En ese caso estaríamos hablando del innovador
interno (ejecutivos o empleados).
Así
lo cree Peter Drucker, quien con su gran claridad expresa:
el empresario innovador se basa en los mismos principios,
aunque el empresario sea una gran institución
o un individuo que comienza solo su empresa arriesgada.

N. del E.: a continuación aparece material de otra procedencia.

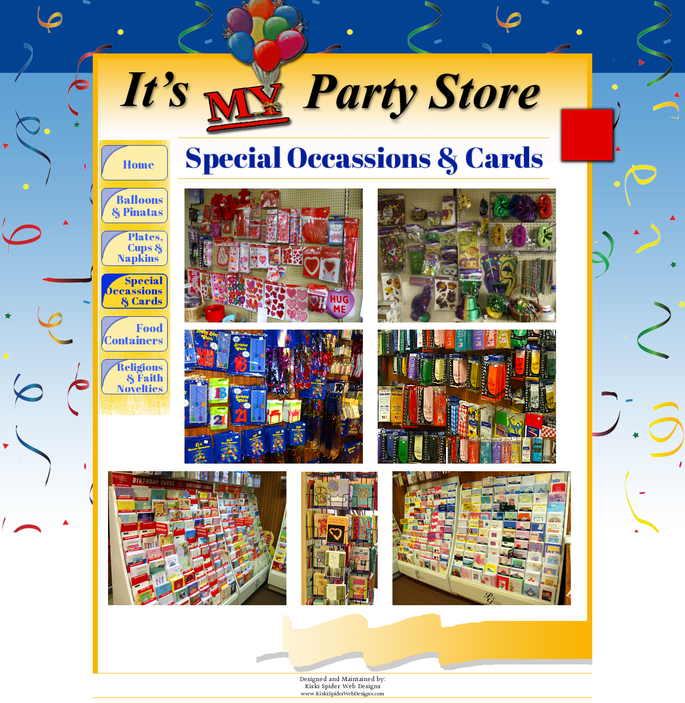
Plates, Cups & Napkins (140, 248)
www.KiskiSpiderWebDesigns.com (342, 694)
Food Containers (133, 333)
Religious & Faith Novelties (140, 377)
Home (138, 164)
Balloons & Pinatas (137, 205)
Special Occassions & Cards (133, 291)
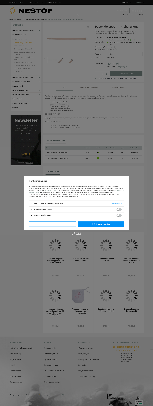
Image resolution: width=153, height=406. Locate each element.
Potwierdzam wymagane (52, 224)
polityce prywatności (51, 190)
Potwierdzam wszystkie (101, 224)
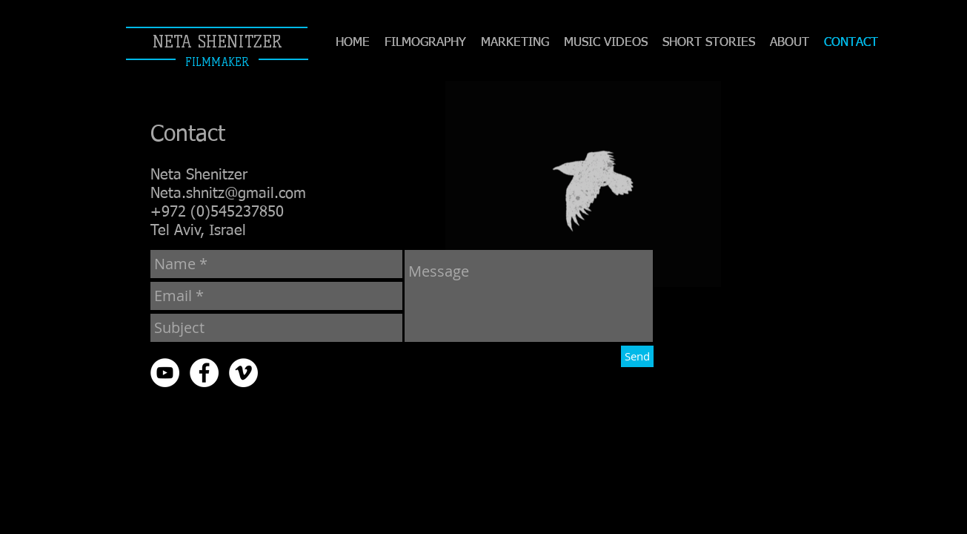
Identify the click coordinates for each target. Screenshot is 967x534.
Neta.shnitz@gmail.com (228, 193)
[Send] (637, 356)
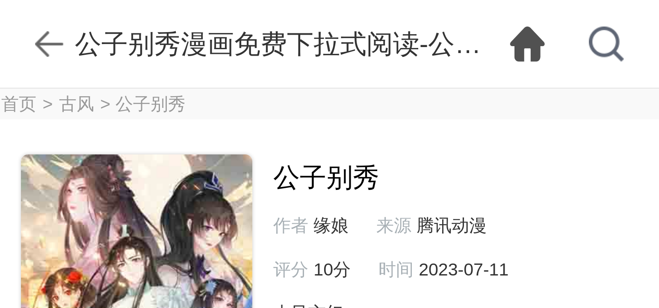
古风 (76, 104)
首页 (18, 104)
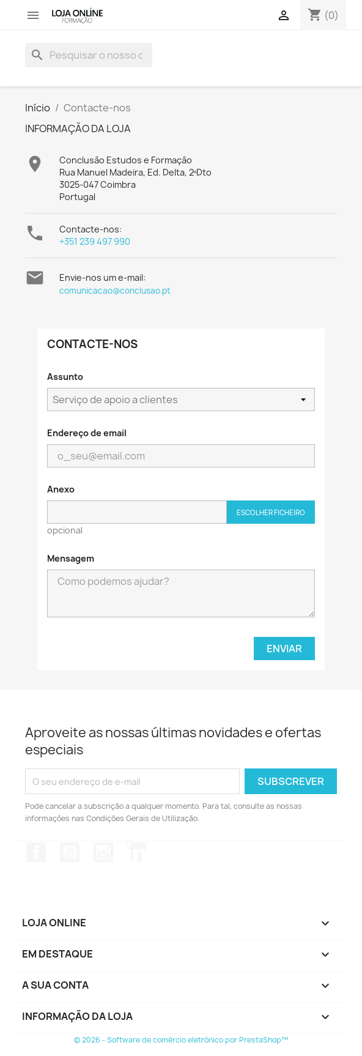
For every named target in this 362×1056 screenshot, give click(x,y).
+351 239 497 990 (94, 241)
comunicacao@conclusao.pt (114, 290)
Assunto (65, 376)
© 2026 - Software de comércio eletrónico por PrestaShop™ (181, 1040)
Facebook (36, 852)
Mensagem (70, 558)
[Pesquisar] (88, 55)
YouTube (69, 852)
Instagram (103, 852)
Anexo (61, 489)
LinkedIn (136, 852)
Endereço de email (87, 433)
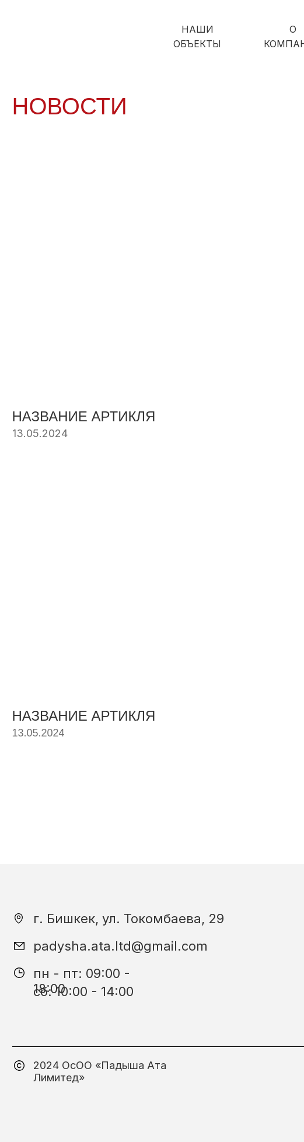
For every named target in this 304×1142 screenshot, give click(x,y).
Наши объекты (197, 36)
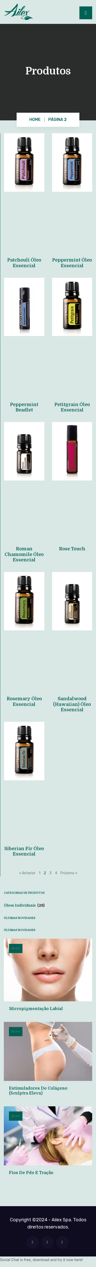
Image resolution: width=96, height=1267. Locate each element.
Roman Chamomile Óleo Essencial (24, 554)
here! (78, 1260)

Hace poca o ninguna diferencia que la empresa sea comercial
o una organización de servicios públicos;
ni siquiera si la empresa es gubernamental o no. Las
reglas son casi exactamente las mismas; lo que sirve
y lo que no sirve, las clases de innovación y
dónde buscarlas. Hay una disciplina que podíamos
llamar gerencia empresarial innovadora, teniendo claro
que en cualquier puesto se puede ser un líder
innovador o un burócrata, ya sea en empresas
de bienes o servicios, públicas o privadas.
En
consecuencia, el desarrollo económico del país
requiere de personas emprendedoras, tanto al interior
de todo tipo de organizaciones, públicas o privadas,
capaces de cambiar y mejorar productos, procesos, métodos
o sistemas para hacer crecer a las empresas, como personas
con espíritu empresarial que creen sus propias
empresas, para plasmar sus visiones y generar empleo
y progreso.
En
consecuencia, ¿qué es ser emprendedor?
Es una persona que ayuda a identificar y desarrollar
ideas, orientando y liderando el proceso mediante el
cual éstas se transforman en innovaciones, ya
sea en empresas establecidas o nuevas.
Desde
el punto de vista personal, ser emprendedor puede ser:
- Una
forma de vida
- Una
opción de desarrollo profesional
- Una
alternativa de realización personal
- Una
modo de obtener mayores ingresos
- Una
manera de poner a prueba la capacidad de trabajar,
de competir, de innovar, de ganar, de lograr objetivos
y sueños
- Una
forma de progresar y aportar al país
- Una
posibilidad de destacarse, de alcanzar un estatus,
generando empleo y desarrollo económico y social
En
conclusión, el país necesita emprendedores,
pero no sólo para crear empresas, sino para innovar
en las establecidas, haciéndolas más productivas
y competitivas para los nuevos escenarios políticos
y económicos. Para ello debemos desarrollar habilidades
y competencias destinadas a fomentar la creatividad,
la innovación, la iniciativa, la motivación
y el coraje necesarios para promover y provocar mejoras,
cambios y progreso, promoviendo con eso una actitud
diferente en el pensar, sentir y actuar de todo tipo
de ejecutivos, empresarios y empleados.